WHAT THIS TASK INVOLVES | Everything from the line containing "The height and" through the last line of the data below should be set down exactly, and nothing else.

--- RECORDS FOR THIS EXERCISE Enclosed Below ---

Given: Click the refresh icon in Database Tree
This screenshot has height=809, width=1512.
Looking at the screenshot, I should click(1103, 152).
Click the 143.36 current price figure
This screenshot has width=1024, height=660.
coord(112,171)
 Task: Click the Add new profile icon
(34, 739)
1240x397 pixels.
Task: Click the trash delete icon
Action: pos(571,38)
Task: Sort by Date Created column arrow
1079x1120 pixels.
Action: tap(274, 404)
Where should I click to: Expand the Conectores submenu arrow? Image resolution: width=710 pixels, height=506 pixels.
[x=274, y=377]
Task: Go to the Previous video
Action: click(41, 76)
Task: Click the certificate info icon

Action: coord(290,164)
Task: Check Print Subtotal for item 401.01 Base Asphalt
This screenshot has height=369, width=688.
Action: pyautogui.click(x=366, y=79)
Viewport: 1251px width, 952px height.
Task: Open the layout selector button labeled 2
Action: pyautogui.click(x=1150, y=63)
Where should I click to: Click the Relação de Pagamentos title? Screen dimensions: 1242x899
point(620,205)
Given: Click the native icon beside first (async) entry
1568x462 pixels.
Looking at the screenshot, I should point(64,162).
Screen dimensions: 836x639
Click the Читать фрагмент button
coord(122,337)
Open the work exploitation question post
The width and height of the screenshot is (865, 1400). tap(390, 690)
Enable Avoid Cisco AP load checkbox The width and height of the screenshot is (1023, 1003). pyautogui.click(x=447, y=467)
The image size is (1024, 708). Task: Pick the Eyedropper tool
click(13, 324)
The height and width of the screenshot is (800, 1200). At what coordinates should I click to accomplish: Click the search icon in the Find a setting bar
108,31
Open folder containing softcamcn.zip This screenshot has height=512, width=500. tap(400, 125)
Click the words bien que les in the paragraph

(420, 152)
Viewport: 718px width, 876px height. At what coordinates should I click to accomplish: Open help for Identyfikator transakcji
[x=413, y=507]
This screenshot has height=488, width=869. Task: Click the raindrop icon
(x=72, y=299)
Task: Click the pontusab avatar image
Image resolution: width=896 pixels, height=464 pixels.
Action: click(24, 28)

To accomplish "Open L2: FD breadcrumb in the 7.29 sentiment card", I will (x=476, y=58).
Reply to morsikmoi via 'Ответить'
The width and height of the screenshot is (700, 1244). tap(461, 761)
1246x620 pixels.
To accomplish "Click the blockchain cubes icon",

--- End of Enclosed RECORDS FOR THIS EXERCISE ---

THE COMPLETED TASK |
The height and width of the screenshot is (800, 1200). At what coordinates should I click to accomplish: Click the search icon in the Find a setting bar
108,31
Open folder containing softcamcn.zip This screenshot has height=512, width=500. tap(400, 125)
Click the words bien que les in the paragraph

(420, 152)
Viewport: 718px width, 876px height. At what coordinates should I click to accomplish: Open help for Identyfikator transakcji
[x=413, y=507]
This screenshot has height=488, width=869. Task: Click the raindrop icon
(x=72, y=299)
Task: Click the pontusab avatar image
Image resolution: width=896 pixels, height=464 pixels.
Action: click(24, 28)

To accomplish "Open L2: FD breadcrumb in the 7.29 sentiment card", I will (x=476, y=58).
Reply to morsikmoi via 'Ответить'
The width and height of the screenshot is (700, 1244). tap(461, 761)
1246x620 pixels.
To accomplish "Click the blockchain cubes icon",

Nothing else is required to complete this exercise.